Common Myths

Common Myths

Courtesy of Secured IT Solutions

  • You are not a target

    By all means you are. You may not be the target of large scale attacks like Target was, but you can be the target of smaller scale attacks like phishing or ransomware. These attacks can be quite costly, whether by identity theft or encrypting your files and holding them hostage.

  • Macs, Cellphones, and Linux devices cannot get viruses/malware

    This is an incredibly common myth that has been perpetuated by many. Anything made by man has a vulnerability in it somewhere, no one person or company is perfect. Because of this, proper security on these devices is important. More information on antivirus software can be found here: Antivirus Programs

  • Strong passwords are passwords you can’t remember

    There are so many things wrong with this that beginning is hard. People will frequently do this, and then not use a password manager or something else to manage it. So in order to remember their passwords, people will write them down or use an insecure password, or use one password for many sites. In order to prevent this use a passphrase. More info here: Passphrases

  • I have an antivirus/firewall software running, I’m safe

    Unfortunately this is not true. New malware programs are being made every day, and until it is identified most if not all antivirus software cannot detect these. Firewalls only work if configured correctly. The best way to protect yourself from losing any important data is always to make frequent backups. This could be as simple as storing your important files on a removable hard disk, or using an online backup service.

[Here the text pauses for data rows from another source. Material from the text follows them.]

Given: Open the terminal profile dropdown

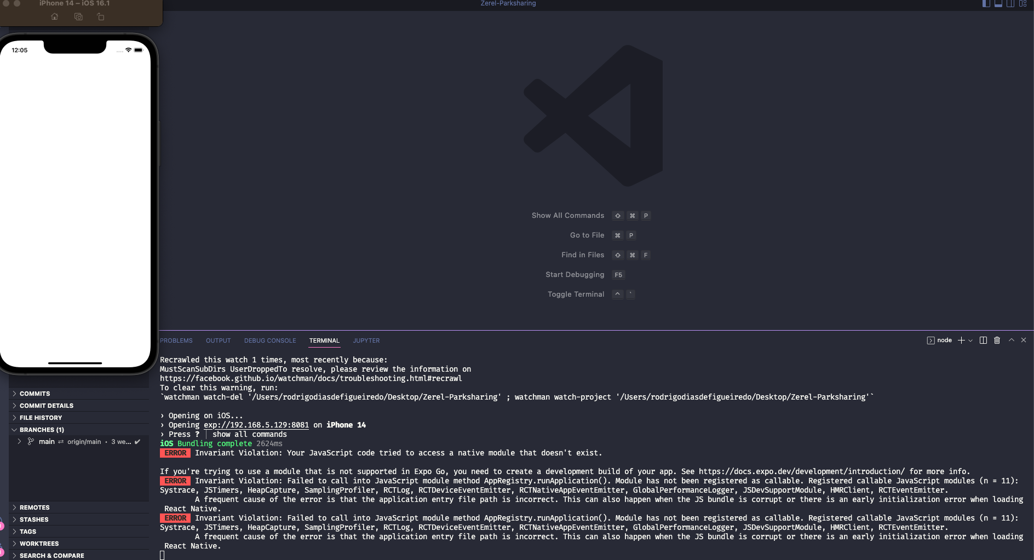Looking at the screenshot, I should tap(970, 340).
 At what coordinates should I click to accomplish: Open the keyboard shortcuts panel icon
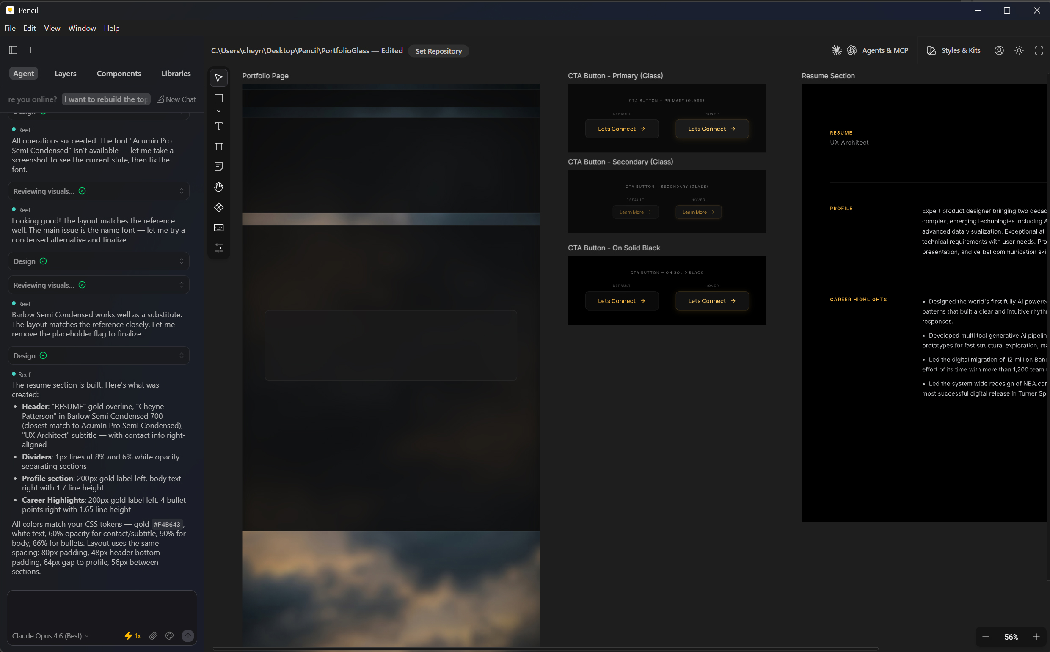pyautogui.click(x=219, y=228)
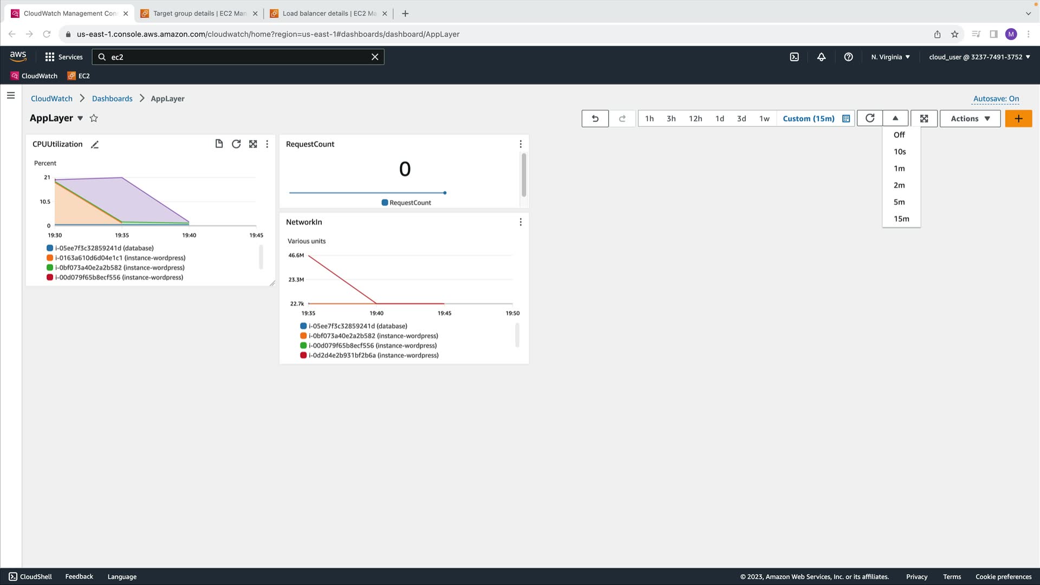Viewport: 1040px width, 585px height.
Task: Maximize the CPUUtilization widget
Action: point(253,144)
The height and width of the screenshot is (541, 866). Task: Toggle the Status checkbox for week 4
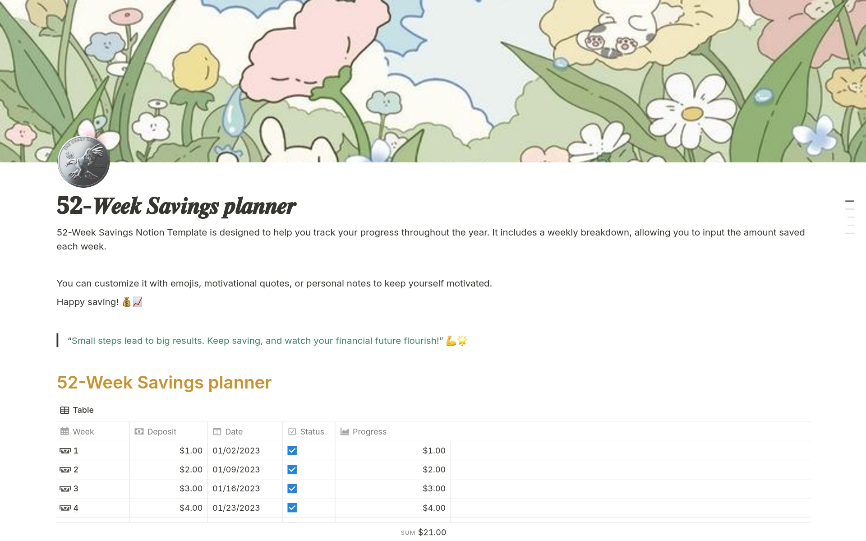pos(292,508)
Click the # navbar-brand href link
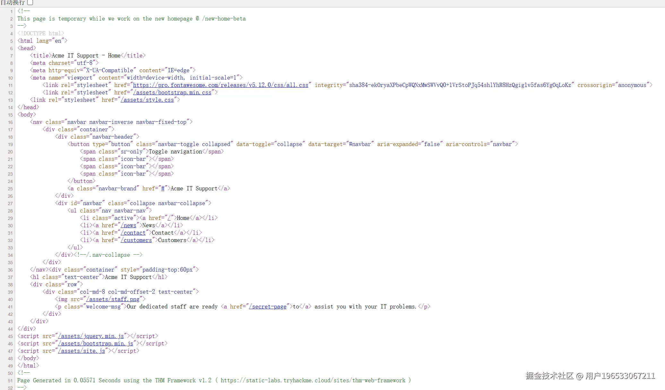Viewport: 665px width, 390px height. [163, 188]
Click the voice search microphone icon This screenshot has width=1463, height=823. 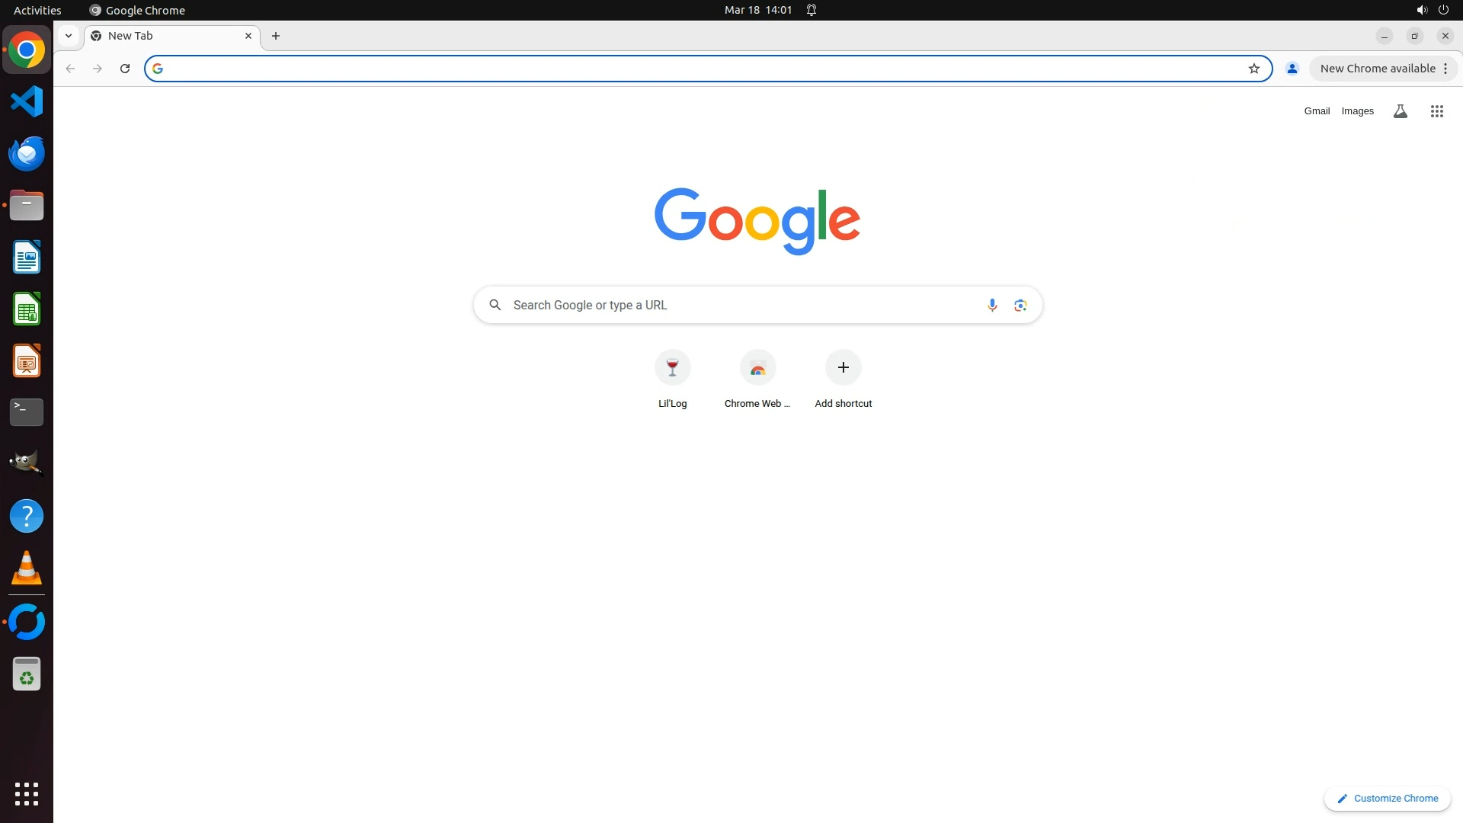pos(991,305)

  • Phishing emails are easy to spot

    While this was true at one point, now these emails look like they come from legitimate companies, and the links inside will direct to a website that looks legitimate. These emails can look like they come from family members or government agencies as well. The best way to make sure is if it is an agency you recognize, go to their website directly, and if it is supposedly from a friend or family member, look at the style it is written in. If it seems unusual, ask them if they sent it. If not, then don’t follow any links in it.